To the Editor:
We read the recent article in Annals of Surgery (July 2022) by Breuer et al with great interest.1 A great study concerns a controversial problem regarding the application of neoadjuvant therapy combining chemotherapy and radiotherapy associated with liver transplantation (LT) in selected patients with unresectable perihilar cholangiocarcinoma (PHC). A total of 213 patients who were considered for LT after the Mayo-like protocol in 17 reference centers on 2 continents were identified. For selected patients, credible benchmark values and strong evidence are provided for surgeons to take more LT strategies into consideration. We congratulate the authors for their efforts because we know the difficulties of conducting such a trial. However, we would like to raise the following comments about some details.

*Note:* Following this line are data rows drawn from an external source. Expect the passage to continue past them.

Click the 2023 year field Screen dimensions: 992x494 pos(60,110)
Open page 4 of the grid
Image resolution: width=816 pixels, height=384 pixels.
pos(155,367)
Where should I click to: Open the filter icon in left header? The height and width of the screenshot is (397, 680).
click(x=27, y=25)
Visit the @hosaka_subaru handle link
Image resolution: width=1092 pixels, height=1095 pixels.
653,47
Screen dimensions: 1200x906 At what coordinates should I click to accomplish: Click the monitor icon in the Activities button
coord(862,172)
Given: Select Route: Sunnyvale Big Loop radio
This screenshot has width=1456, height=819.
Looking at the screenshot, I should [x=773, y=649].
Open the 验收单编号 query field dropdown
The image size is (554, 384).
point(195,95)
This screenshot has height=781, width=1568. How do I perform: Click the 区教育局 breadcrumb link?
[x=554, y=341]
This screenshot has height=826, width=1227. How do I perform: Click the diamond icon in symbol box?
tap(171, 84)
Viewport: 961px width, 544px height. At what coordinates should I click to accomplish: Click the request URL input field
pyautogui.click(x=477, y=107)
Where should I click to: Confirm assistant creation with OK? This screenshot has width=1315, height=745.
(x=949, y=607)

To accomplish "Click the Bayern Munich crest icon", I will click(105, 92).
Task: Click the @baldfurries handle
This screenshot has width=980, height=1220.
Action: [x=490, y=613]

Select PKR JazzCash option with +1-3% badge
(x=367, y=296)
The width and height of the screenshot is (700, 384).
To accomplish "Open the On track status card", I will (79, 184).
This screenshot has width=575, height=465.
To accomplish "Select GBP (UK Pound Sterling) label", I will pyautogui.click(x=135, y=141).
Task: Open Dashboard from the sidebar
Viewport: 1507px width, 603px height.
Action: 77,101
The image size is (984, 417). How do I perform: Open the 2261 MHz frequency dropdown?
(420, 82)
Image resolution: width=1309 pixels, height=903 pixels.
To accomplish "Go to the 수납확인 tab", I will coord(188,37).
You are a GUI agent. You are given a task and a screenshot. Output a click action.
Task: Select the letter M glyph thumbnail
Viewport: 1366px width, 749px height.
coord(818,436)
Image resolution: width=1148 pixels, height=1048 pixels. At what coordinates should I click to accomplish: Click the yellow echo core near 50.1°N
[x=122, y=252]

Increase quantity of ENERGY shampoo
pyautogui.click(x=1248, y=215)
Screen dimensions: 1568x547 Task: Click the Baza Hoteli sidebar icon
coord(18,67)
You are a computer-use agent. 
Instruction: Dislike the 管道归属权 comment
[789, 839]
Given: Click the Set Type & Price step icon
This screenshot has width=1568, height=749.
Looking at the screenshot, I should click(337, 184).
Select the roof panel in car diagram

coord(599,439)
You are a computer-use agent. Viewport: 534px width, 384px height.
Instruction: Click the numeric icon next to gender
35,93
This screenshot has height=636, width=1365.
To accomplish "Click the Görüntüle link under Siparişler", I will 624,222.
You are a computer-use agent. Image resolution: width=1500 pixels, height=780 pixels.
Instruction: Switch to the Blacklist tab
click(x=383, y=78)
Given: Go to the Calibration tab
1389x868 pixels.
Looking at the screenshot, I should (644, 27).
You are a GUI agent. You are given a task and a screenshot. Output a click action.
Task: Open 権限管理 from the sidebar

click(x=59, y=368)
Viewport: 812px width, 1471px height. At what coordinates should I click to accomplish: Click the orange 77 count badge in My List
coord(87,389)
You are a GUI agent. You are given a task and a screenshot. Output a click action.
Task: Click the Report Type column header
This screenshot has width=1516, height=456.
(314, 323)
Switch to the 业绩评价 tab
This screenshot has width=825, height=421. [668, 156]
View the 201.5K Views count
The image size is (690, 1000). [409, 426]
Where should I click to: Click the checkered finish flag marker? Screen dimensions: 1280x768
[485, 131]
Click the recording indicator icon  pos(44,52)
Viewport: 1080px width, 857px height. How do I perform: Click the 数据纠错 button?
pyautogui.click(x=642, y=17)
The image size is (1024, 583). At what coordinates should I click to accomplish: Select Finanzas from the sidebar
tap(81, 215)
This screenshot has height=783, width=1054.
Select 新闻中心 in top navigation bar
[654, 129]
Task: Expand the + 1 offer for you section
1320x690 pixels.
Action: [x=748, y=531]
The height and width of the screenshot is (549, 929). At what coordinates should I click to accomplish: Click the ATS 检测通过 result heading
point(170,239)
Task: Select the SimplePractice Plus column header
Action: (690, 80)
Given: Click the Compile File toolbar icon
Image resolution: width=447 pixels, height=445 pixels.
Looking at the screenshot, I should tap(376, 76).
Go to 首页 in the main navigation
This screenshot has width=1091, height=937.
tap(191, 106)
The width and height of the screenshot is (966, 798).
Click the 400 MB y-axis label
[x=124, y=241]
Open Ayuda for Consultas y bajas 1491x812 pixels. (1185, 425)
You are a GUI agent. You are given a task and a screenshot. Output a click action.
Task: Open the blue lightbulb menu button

In the methods section, we note that the authors state the indication for LT is PHC patients with negative lymph nodes at least. We wonder how LN-negative is determined, especially in the LT subgroup in this article. For the judgment of lymph nodes in PHC, researchers have also proposed some preoperative diagnosis methods, such as endoscopic ultrasound-guided fine-needle aspiration, computed tomography, and/or magnetic resonance imaging, which have certain defects. Unfortunately, pathological diagnosis is still the gold standard for judgment, and most staging operations are close to liver transplant surgery and can even be performed at the same time.2 For selected patients in this study, lymph node pathology examination during the operation, if positive, is disastrous for both patients waiting for transplantation and the doctors who perform the procedure. LN positivity is not in line with the cohort and LT requirements. Once undesirable results occur during surgery, patients will no longer meet the requirements of cohort and LT, facing a waste of organ resources and waiting times and a worse prognosis.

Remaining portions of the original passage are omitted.